### WHAT YOU ARE ASKED TO DO
In the records below, the relevant part opens with the line containing "has width=430, height=289." and closes with the line containing "How do I perform: Uncheck"; print that part exactly and only, without its pictures.

### MATERIAL FOR THIS TASK
======
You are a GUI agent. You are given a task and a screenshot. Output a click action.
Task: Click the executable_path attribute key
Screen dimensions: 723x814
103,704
======
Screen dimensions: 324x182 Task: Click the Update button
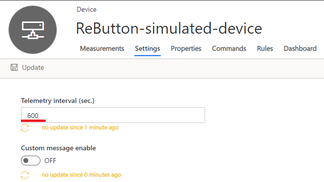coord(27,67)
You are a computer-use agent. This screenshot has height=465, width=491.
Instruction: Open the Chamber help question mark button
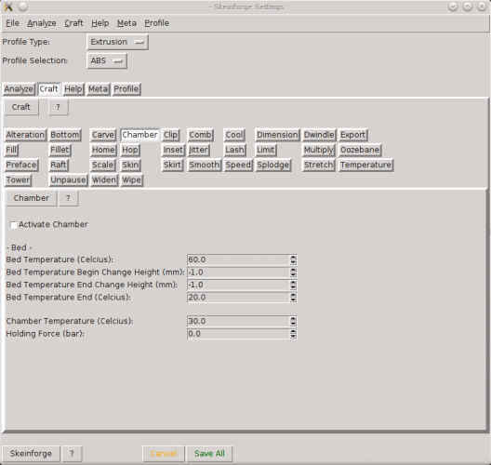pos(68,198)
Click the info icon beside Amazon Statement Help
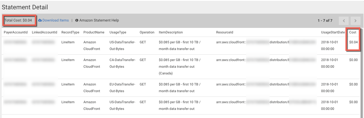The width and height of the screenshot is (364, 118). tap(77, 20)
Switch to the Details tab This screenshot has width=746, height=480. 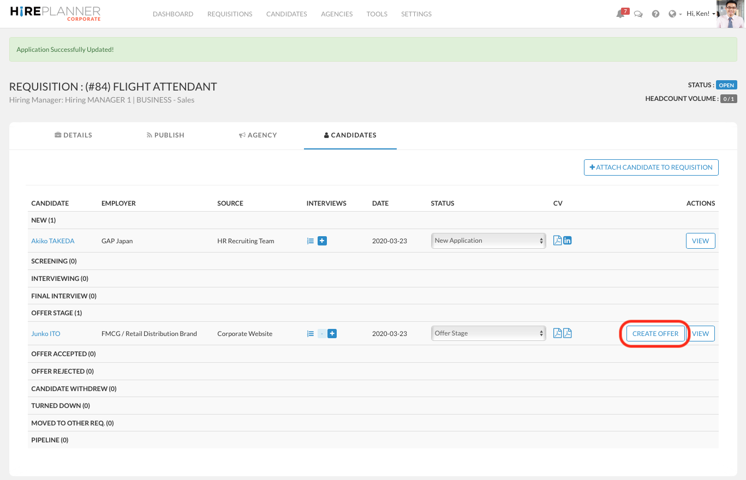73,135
======
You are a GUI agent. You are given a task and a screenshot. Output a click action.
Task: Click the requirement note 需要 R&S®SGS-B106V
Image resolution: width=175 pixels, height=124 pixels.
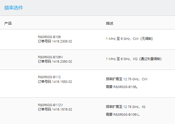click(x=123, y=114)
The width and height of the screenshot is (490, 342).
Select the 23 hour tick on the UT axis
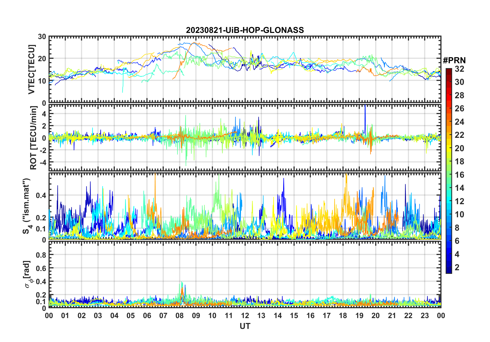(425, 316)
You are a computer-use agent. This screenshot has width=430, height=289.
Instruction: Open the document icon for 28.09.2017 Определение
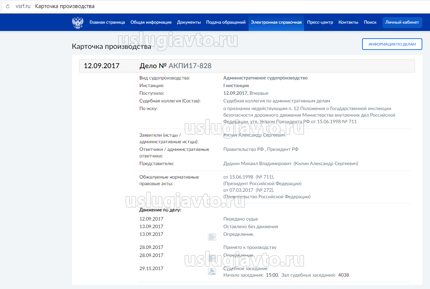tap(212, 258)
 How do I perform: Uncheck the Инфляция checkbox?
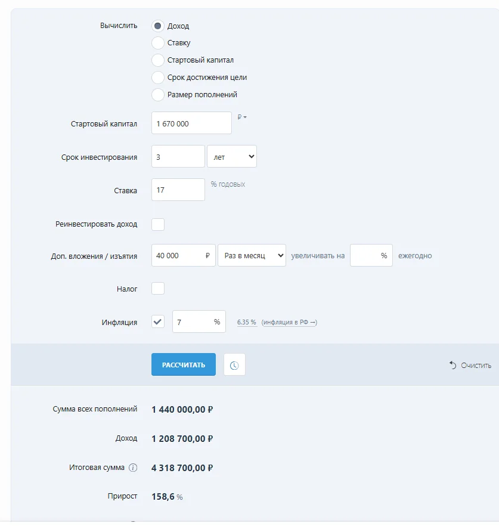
======
### SOLUTION
You are a computer-use agent. This screenshot has width=430, height=289.
Instruction: Open the document icon for 28.09.2017 Определение
tap(212, 258)
 How do I perform: Uncheck the Инфляция checkbox?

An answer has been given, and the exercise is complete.